» TEXT SEGMENT
Going digital

Brandweek, May 8, 2000 by Paul Colford

With an eye on the future, newspapers are turning to new technologies to deliver information and generate ad dollars

GAZE INTO THE DIGITAL FUTURE OF NEWSPAPERS. IT'S easy, for the future is taking shape already, as more and more papers have advanced beyond conventional Internet sites to start distributing their content on Web-enabled phones, pagers, via e-mail, Palm Pilots and kindred devices such as the Handspring Visor, as well as in audible editions that go along on the morning commute to work. The wireless field has become so hot in recent months, with the introduction of ever more services and gadgets, including Microsoft's new Pocket PC, that the Newspaper Association of America is pressing its members to address the challenges and opportunities that come with the proliferation of gizmos offering instant access to news and information.

To cite one striking number, Palm Inc., which shipped three million Palm Pilots in 1999, recently had first-quarter sales that more than doubled its rate in the same period last year. Even as more and more people follow the early adopters in taking up new devices such as the Palm Pilot, futuristic permutations of the newspaper as we know it today are being tested and developed, hastening the day when electronic editions on portable readers will be as familiar as the papers now delivered to front porches and newsstands.

Data drawn from a collection:

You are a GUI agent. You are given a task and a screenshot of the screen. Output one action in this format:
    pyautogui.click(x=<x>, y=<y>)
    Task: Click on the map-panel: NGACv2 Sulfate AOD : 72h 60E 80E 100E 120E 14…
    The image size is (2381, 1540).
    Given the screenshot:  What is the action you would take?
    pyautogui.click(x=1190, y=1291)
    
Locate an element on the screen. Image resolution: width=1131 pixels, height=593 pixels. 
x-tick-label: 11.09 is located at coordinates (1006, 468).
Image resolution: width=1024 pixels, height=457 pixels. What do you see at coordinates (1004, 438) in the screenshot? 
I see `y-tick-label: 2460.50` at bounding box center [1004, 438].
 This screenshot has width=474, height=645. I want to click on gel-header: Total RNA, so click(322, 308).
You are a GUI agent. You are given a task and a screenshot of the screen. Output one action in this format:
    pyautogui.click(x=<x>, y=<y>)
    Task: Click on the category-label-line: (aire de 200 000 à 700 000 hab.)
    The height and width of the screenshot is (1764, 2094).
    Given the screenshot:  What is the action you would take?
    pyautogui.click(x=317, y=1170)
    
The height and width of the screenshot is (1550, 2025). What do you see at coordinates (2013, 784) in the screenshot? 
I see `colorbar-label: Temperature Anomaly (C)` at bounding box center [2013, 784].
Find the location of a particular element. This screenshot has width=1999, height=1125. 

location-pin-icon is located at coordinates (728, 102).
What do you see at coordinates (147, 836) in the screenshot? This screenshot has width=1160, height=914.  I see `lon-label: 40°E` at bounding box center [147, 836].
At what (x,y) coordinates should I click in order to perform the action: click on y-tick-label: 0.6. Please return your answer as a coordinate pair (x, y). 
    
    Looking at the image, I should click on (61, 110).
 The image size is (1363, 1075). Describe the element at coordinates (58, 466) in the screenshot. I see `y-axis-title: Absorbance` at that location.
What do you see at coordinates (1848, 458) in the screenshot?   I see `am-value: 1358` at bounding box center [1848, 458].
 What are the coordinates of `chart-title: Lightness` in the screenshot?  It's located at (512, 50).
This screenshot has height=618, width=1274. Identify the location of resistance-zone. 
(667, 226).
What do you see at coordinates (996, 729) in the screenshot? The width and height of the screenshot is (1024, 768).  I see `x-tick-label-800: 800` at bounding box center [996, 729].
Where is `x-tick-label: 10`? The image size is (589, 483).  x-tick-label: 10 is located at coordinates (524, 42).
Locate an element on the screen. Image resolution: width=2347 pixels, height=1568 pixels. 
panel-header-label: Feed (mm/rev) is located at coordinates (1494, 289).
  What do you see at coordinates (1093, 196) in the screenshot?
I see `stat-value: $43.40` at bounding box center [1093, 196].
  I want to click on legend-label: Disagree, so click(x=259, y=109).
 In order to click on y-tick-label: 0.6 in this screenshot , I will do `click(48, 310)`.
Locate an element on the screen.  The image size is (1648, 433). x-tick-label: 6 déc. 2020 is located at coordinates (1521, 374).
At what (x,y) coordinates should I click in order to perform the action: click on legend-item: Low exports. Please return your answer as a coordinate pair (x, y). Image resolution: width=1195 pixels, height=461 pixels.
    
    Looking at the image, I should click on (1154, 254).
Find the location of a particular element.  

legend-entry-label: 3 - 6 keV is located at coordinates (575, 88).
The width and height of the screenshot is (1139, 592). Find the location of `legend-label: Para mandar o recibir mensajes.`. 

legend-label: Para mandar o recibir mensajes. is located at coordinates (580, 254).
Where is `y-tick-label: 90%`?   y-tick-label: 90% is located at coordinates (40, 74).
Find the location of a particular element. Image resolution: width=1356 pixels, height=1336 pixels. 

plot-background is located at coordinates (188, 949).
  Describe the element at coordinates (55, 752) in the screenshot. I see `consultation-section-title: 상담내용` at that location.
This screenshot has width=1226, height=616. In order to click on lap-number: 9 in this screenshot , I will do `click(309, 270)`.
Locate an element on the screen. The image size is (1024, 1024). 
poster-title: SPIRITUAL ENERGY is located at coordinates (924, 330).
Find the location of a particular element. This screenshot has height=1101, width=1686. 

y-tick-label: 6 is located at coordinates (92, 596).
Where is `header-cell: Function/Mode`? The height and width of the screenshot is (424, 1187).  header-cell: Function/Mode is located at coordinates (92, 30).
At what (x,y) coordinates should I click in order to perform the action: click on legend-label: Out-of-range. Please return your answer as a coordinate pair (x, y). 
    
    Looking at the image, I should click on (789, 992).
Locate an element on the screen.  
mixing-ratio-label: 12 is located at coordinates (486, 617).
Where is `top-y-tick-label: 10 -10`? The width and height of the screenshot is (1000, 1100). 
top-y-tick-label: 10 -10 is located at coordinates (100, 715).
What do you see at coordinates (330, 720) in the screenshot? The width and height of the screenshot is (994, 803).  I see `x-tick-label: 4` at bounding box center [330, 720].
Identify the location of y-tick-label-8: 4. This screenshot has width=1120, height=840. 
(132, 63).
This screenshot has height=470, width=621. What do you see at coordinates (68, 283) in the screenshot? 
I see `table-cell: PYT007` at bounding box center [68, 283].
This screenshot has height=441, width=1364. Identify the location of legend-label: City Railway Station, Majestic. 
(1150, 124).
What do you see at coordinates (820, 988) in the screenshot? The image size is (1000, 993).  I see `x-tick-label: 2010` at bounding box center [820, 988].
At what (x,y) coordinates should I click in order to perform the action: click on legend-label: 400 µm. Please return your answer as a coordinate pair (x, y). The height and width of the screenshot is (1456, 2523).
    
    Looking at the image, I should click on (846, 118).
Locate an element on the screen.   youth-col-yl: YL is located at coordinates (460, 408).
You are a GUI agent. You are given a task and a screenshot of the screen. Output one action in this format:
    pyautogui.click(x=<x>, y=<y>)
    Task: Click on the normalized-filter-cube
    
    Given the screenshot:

» EXPLORE THE MATERIAL
**a.** In the article on newspapers going digital, replace "wireless field" with "mobile sector" and write out the passage from "With an eye" up to and including "news and information.".
**b.** Extend the article on newspapers going digital with new text that begins after its final sentence.
The data is not needed for this work.

» ANSWERS BELOW
**a.**
With an eye on the future, newspapers are turning to new technologies to deliver information and generate ad dollars

GAZE INTO THE DIGITAL FUTURE OF NEWSPAPERS. IT'S easy, for the future is taking shape already, as more and more papers have advanced beyond conventional Internet sites to start distributing their content on Web-enabled phones, pagers, via e-mail, Palm Pilots and kindred devices such as the Handspring Visor, as well as in audible editions that go along on the morning commute to work. The mobile sector has become so hot in recent months, with the introduction of ever more services and gadgets, including Microsoft's new Pocket PC, that the Newspaper Association of America is pressing its members to address the challenges and opportunities that come with the proliferation of gizmos offering instant access to news and information.

**b.**
"It's all moving very quickly, and we're paddling quickly just to catch up with what's happening," says Melinda Gipson, the NAA's director of new media business development.

"If we're going to coordinate our efforts, we have to be in a position to spoon-feed the carriers that want wireless accounts, giving them local scores and events, calendar material, updates on local companies. We're working as hard as we can to convince publishers that they need to think about this, given the ubiquity of the devices and the competition in the digital space, and given the opportunities that present themselves when more and more people have one of these things in their pocket."

AvantGo Inc., one of the better-known middlemen distributing stock quotes, flight schedules and all kinds of Internet content to cellular phones and so-called personal digital assistants such as the Palm, counts among its early newspaper partners The New York Times, USA Today, The Wall Street Journal, The Financial Times and The Knoxville (Tenn.) News-Sentinel, which also supplies the GoVols.com channel for those fanatical supporters of the Tennessee Volunteers.

Stories from The New York Times and USA Today also are flying through the air to all SkyTel word-messaging subscribers who look to their pagers while on the go.

Meanwhile, those who should be looking only at the road in front of them have been able to listen to certain newspapers as they drive or shave. The Journal and then The New York Times were the first papers, more than a year ago, to partner with Audible Inc. At rates that start at $6.95 a month, the company makes available daily audio digests of the papers; stories through its Audible.com Web site, from which files also can be downloaded on such carry-along players as the Diamond Rio 500.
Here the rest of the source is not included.